Aim
Write out the items verbatim, starting at the first line and ending at the line that contains "tap(949, 99)", including both of those lines.

Information given

►

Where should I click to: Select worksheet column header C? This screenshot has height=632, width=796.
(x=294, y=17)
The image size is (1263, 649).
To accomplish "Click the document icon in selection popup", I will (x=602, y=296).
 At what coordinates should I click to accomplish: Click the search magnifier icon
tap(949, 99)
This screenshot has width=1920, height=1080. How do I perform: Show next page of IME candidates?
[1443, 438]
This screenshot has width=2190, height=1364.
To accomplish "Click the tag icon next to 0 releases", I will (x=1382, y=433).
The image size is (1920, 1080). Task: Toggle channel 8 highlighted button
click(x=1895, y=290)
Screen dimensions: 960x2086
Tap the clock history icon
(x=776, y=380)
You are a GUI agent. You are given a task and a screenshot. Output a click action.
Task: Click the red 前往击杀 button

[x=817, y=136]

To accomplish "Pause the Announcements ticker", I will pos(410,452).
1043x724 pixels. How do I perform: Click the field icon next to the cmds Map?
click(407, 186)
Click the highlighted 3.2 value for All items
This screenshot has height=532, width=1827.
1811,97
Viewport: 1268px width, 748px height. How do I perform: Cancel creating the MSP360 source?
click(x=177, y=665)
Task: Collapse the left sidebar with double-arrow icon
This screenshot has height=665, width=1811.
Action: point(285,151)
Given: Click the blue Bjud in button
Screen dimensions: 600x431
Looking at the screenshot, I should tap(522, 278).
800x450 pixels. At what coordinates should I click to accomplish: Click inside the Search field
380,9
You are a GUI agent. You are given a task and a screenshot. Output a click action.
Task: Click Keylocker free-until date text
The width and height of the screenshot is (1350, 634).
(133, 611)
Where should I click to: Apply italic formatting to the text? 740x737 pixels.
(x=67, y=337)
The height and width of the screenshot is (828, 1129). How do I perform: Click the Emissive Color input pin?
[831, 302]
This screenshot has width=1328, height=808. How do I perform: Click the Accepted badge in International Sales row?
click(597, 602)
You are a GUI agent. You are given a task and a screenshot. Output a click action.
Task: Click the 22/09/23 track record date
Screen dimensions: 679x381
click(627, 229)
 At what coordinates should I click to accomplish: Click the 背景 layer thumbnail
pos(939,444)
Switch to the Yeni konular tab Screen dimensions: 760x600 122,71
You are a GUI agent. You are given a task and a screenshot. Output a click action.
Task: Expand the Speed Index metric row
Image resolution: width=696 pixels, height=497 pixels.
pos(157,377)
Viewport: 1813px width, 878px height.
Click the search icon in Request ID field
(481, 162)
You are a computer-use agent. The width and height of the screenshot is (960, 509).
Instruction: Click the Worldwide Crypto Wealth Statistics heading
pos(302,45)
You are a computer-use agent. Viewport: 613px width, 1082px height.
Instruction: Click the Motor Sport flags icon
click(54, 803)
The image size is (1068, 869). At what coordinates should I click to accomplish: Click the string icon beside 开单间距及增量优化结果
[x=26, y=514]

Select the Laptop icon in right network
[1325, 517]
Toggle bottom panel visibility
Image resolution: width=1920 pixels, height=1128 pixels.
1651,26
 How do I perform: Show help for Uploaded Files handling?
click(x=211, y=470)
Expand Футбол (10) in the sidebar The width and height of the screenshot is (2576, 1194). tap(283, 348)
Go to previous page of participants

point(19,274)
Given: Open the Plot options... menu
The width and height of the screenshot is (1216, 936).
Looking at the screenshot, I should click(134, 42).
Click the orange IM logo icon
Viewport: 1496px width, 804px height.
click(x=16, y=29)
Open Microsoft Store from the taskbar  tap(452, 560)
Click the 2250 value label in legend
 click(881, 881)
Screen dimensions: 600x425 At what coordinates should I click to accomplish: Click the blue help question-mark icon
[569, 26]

◄

Response to this task
Where should I click to: Select worksheet column header C? This screenshot has height=632, width=796.
(x=294, y=17)
The image size is (1263, 649).
To accomplish "Click the document icon in selection popup", I will (x=602, y=296).
 At what coordinates should I click to accomplish: Click the search magnifier icon
tap(949, 99)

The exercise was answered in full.